■ Problem ■
Output exactly the lines from the line that has "Task: Click the Apply button for displacement" through the last line of the data below, with no pictures.

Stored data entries
....

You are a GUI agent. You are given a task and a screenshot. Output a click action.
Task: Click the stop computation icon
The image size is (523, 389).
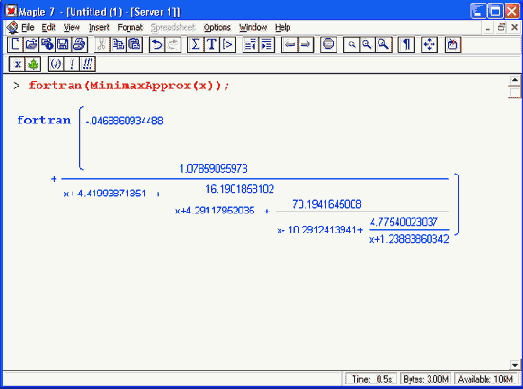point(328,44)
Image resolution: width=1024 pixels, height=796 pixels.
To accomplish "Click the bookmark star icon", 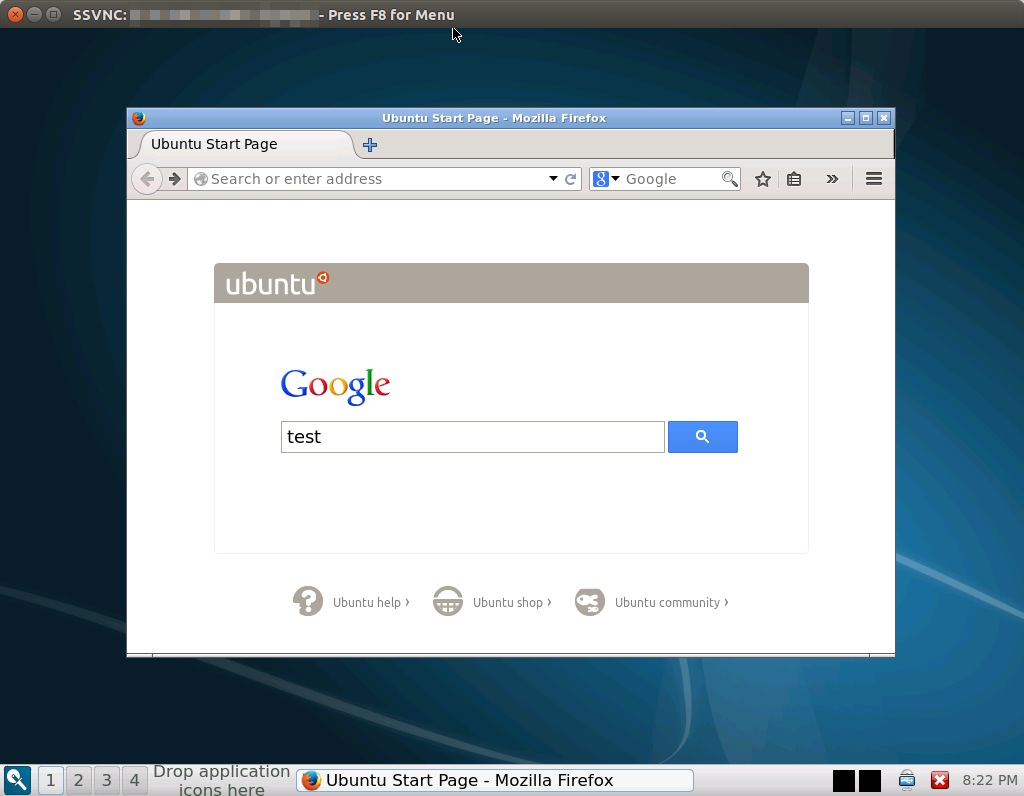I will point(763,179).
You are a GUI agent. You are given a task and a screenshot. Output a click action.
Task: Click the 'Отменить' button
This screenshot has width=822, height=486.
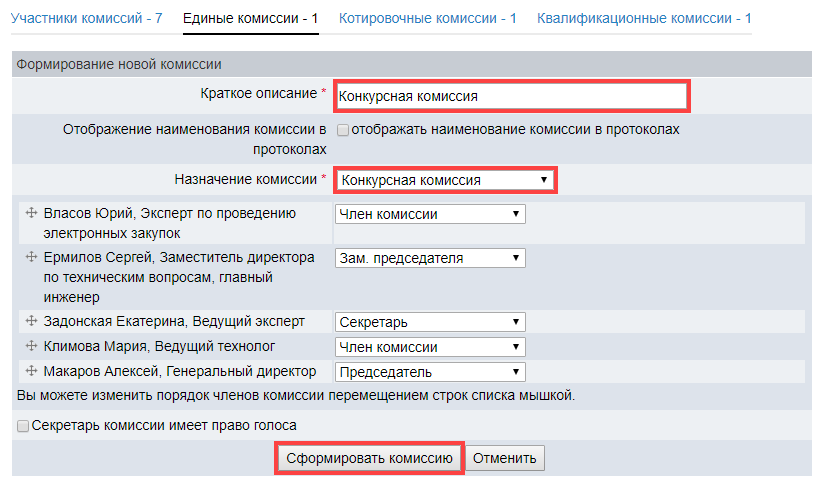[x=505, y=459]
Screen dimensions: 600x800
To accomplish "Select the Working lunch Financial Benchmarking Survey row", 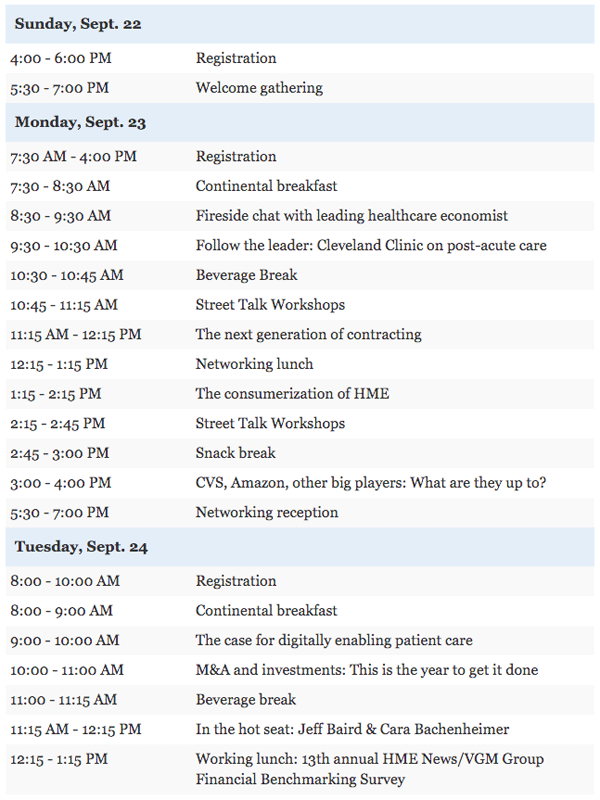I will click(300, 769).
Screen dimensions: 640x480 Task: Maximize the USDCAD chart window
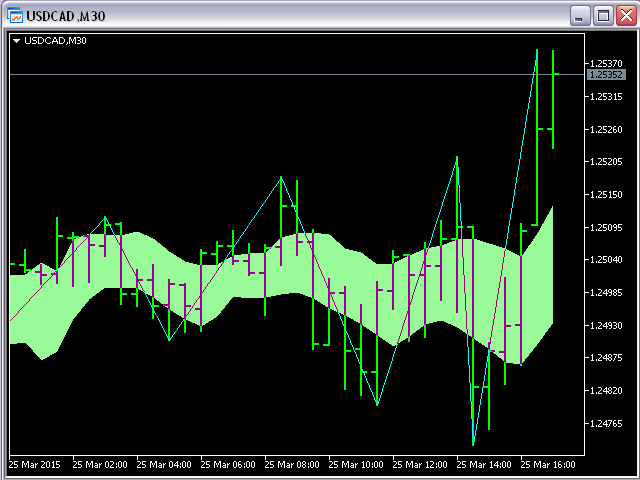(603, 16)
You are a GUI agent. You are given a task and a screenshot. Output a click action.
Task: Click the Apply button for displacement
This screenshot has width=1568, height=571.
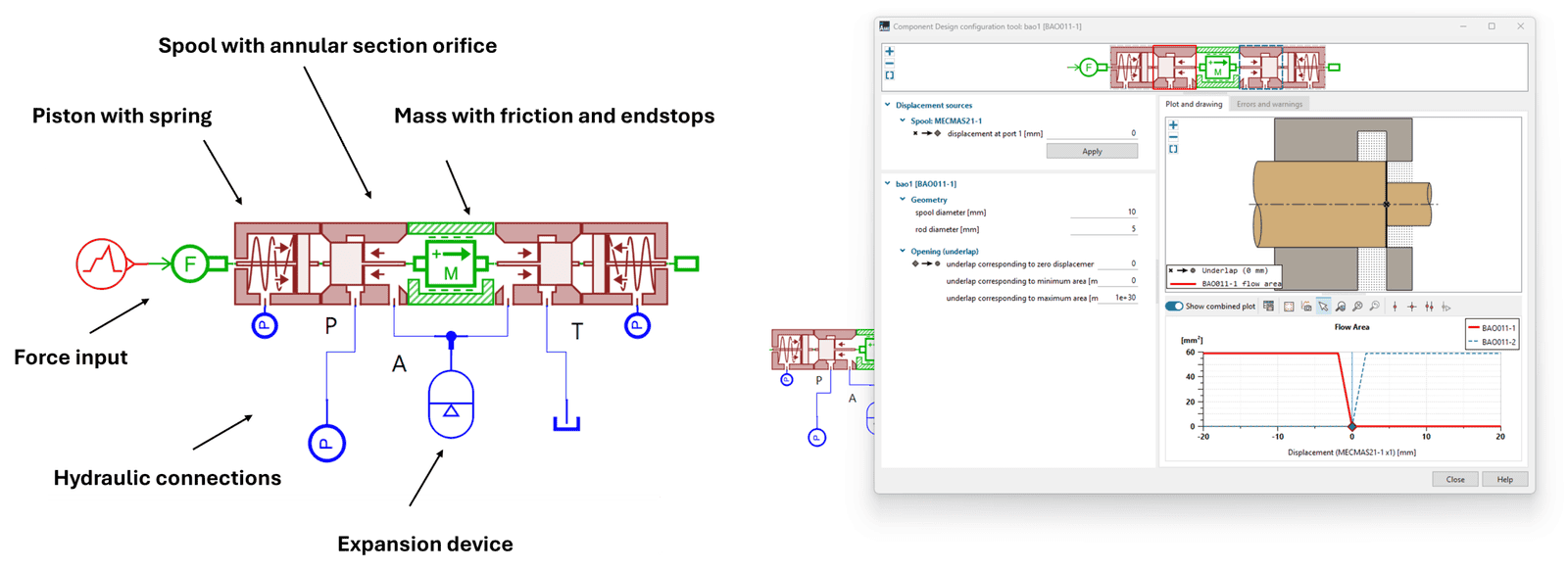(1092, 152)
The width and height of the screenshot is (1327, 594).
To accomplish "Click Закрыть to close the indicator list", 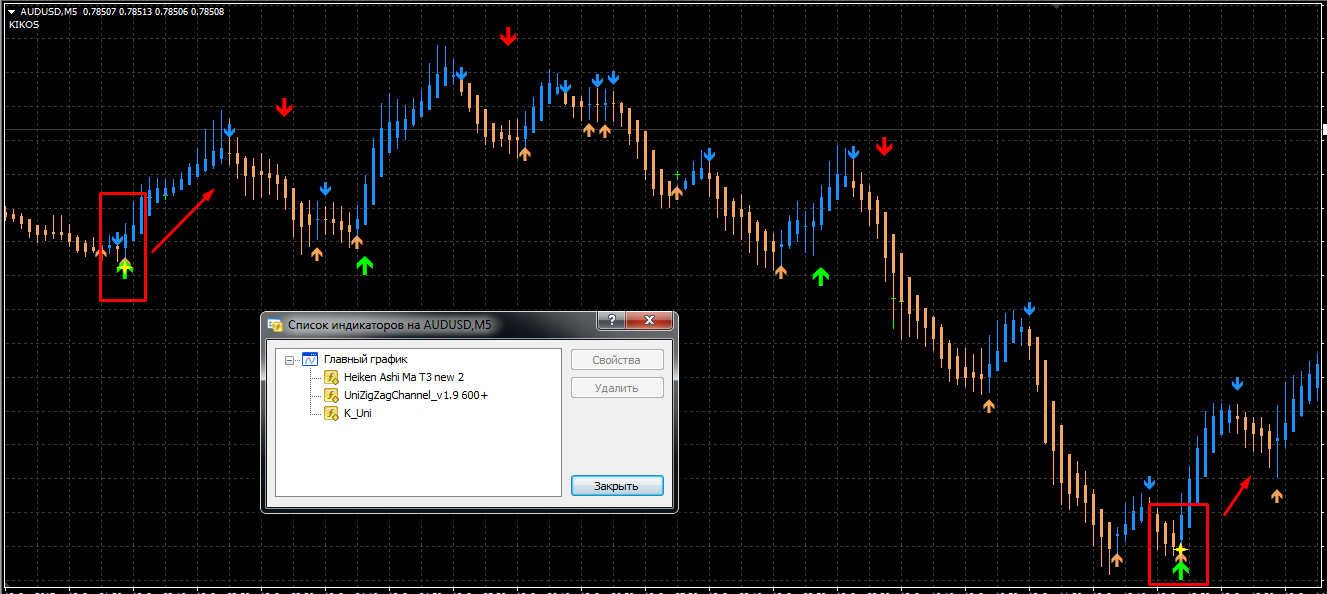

....

■ Output for this task ■
Task: Click the Apply button for displacement
This screenshot has width=1568, height=571.
(1092, 152)
The width and height of the screenshot is (1327, 594).
To accomplish "Click Закрыть to close the indicator list", 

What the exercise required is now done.